TAREA POR REALIZAR: Por favor, traduce al inglés esta oración del texto sobre el Día de Muertos: «Tras años de reflexionar sobre el tema, Héctor Rosales tiene una hipótesis: Día de Muertos se ha mantenido como una de las celebraciones más importantes en el país porque provee a los mexicanos de una serie de asideros culturales que nos permiten navegar por escenarios que, de otra forma, nos resultarían de un amargor y una hondura insostenibles».

BLOQUE DE TEXTO:
■ ■ ■

Que la fecha tenga un componente de crítica social tan pronunciado —algo no mencionado en el discurso oficial— se debe en gran parte a que, por su naturaleza misma, las ofrendas son muy performáticas y, por lo mismo, permiten poner el dedo en múltiples llagas, relata el profesor Rosales.
“Consideremos los altares colocados tras los temblores de 1985 o 2017, los levantados para los fallecidos por la pandemia (cuyo número podría ser mucho mayor al reconocido), los instalados para recordar las víctimas de la violencia machista o incluso los que se ponen para los desaparecidos, los cuales por dedicarse a personas sobre las cuales no hay certeza de muerte nos dejan con un vacío simbólico al que no nos deberíamos acostumbrar”.
Tras años de reflexionar sobre el tema, Héctor Rosales tiene una hipótesis: Día de Muertos se ha mantenido como una de las celebraciones más importantes en el país porque provee a los mexicanos de una serie de asideros culturales que nos permiten navegar por escenarios que, de otra forma, nos resultarían de un amargor y una hondura insostenibles.

■ ■ ■

DATOS EXTRAÍDOS:
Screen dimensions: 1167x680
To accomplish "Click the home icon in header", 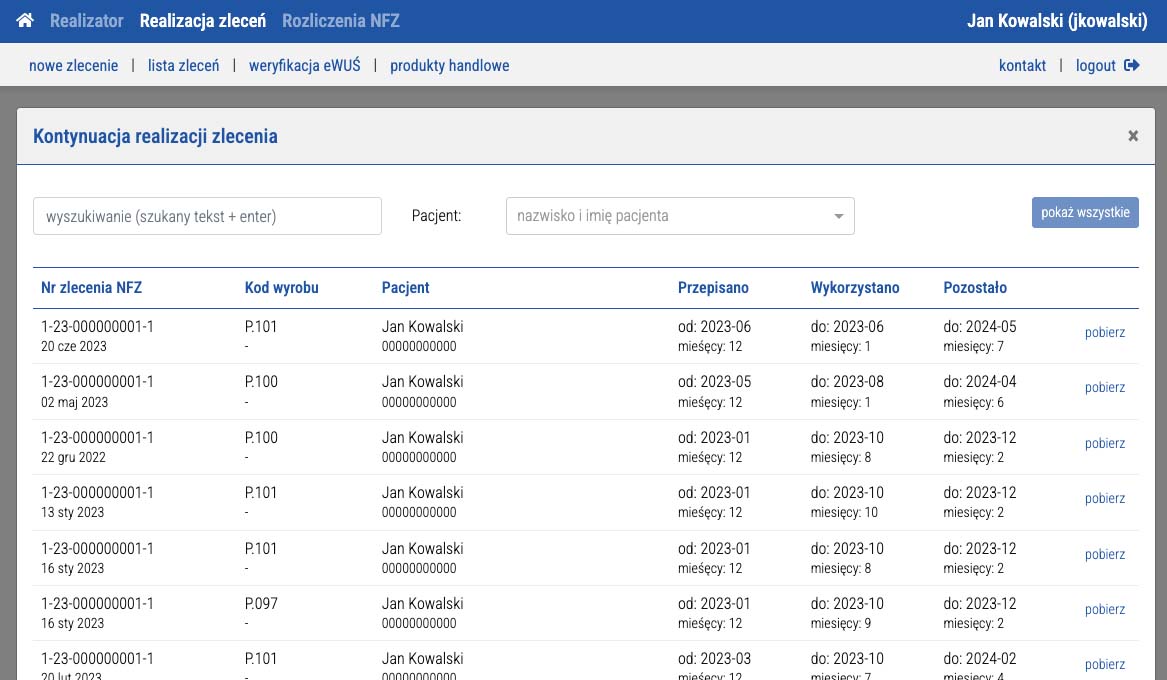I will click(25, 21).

■ ■ ■

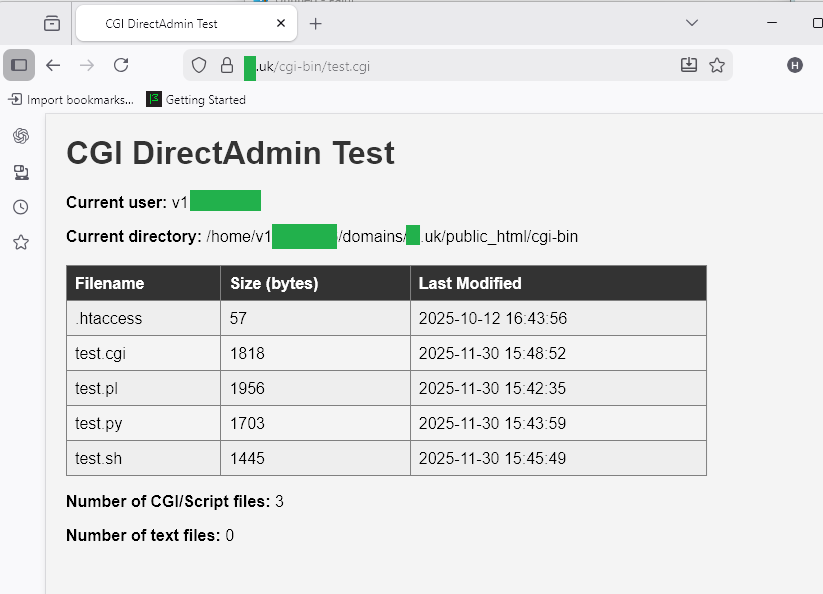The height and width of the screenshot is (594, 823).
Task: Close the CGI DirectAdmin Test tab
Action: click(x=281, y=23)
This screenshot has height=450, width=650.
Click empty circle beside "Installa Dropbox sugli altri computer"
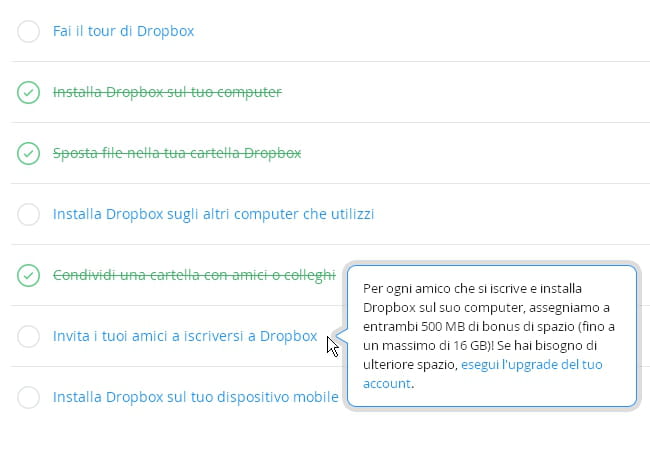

■ ■ ■

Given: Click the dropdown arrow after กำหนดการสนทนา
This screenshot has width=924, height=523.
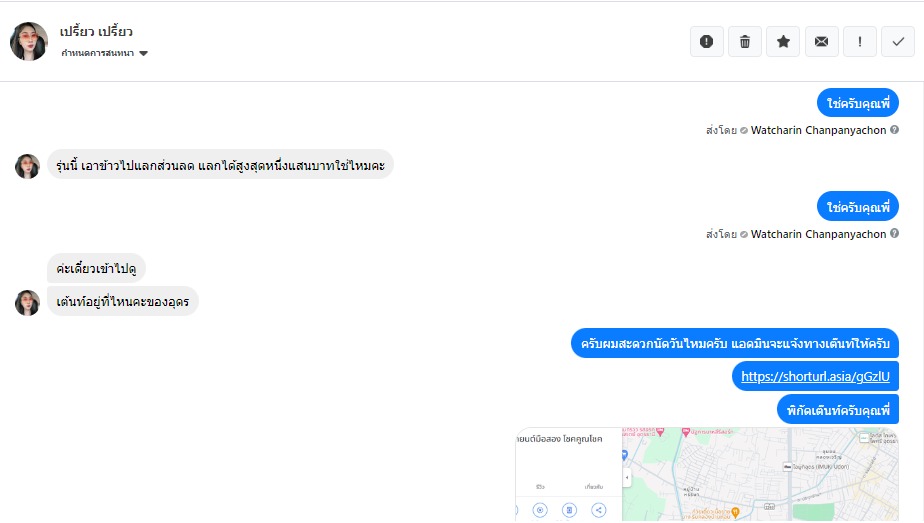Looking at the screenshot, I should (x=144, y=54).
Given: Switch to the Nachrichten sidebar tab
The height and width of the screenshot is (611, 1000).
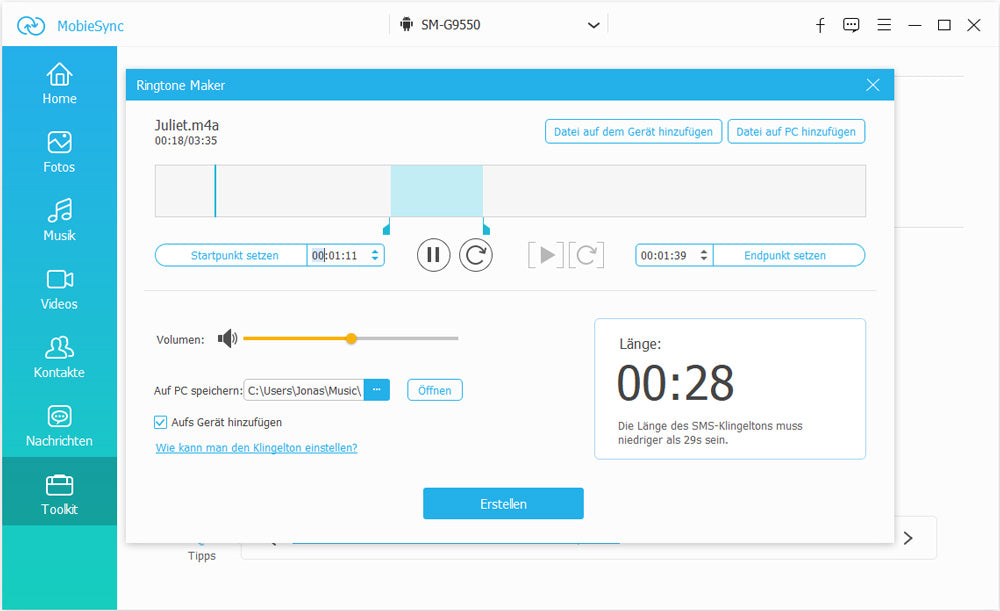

■ ■ ■

RESPUESTA ESCRITA: After years of reflecting on the subject, Héctor Rosales has a hypothesis: Day of the Dead has endured as one of the most important celebrations in the country because it provides Mexicans with a series of cultural handholds that allow us to navigate scenarios that would otherwise be unbearably bitter and deep for us.